The “C-word” is terrifying to hear, which I know from my own dance with it a few years ago, but thanks to immunotherapy and continued new research, there is more hope today than ever before.

When you are ready to tell people, I have no doubt that you will find their support and care an invaluable gift on this very difficult journey. Sending you lots of love.

Dear Jane,

My daughter hasn’t spoken to me or my family in two years.

I wish I could tell you there was a real reason for this rift between us, but the truth is, we didn’t argue – she simply told us she was having some problems with our family before cutting off all contact.

We’ve tried calling her, we’ve tried emailing her, we’ve tried texting her, but she won’t respond to any form of communication.

She moved to the Middle East around the same time she stopped communicating with us, and I can’t help but feel that she is being influenced by the man she lives with. It feels like he turned her against all of us.

When my uncle died, she didn’t even send flowers or a note expressing her condolences. Her aunt is now in hospice care, battling cancer and stage 4 dementia, but she hasn’t thought to reach out and ask how she’s doing.

The only person she still has contact with is her brother, so I can find out if she’s safe through him, but I hate to dump him in the middle of this situation.

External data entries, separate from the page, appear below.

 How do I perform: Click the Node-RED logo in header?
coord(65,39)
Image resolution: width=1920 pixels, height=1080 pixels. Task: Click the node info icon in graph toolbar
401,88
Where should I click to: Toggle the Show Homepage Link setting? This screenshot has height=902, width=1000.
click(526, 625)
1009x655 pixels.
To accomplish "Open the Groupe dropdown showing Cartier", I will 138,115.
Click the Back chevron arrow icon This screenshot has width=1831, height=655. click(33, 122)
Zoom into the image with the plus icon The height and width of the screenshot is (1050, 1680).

I’m in so much pain. What can I do?

By,

Broken ties

Dear Broken Ties,

The modern term for someone who ends communication and disappears without explanation is “ghosting,” which is what your daughter appears to have done.

It’s especially painful to have a ghost, let alone the added pain when it’s your child, because without an explanation of what we’ve done, we’re denied the opportunity to perhaps explain or apologize.

I don’t know what the circumstances are, or whether your daughter tried to explain anything to you before the breakup. As parents, it can be very difficult to hear where our children’s pain is coming from, and often we ignore situations and tell ourselves that our children are overreacting, being too harsh, or simply wrong.

Dear Jane’s Sunday Service

When families become divided, too often it is because one party clings to their view of things and refuses to see a different point of view.

Whether it’s politics, the differing stories of childhood, or alcohol or addiction issues, there will be no healing unless both sides are willing to listen to the other point of view without trying to challenge it, are willing to apologize and to take responsibility for their part – even if they don’t believe it had that much impact – and are willing to go further.

Sometimes it takes something like birth or death to bring about reconciliation, but this has not yet been the case, and I can only imagine the pain and sorrow that must be. On both sides.

Although you don’t know what you did, the fact that your daughter chose to be estranged from you, that she did not contact you after your uncle’s death, tells me that she will probably suffer a lot of pain too. .

The only way reconciliation can happen is when both parties can listen to the other side of the story without trying to prove anyone right or wrong, when both parties can acknowledge their role, apologize, and build a new relationship.

It’s always worth having an open conversation with her directly, where you’re willing to hear all the reasons why she chose this path, without trying to prove her wrong.

And you shouldn’t talk to her brother about this. In psychological terms, talking to her brother instead of her is known as triangulation, which is both manipulative and toxic.

There is a podcast that I think will be a great resource for you. Calling Home, with licensed therapist Whitney Goodman LMFT, focuses specifically on family dynamics. She has beautiful episodes about alienation and reconciliation.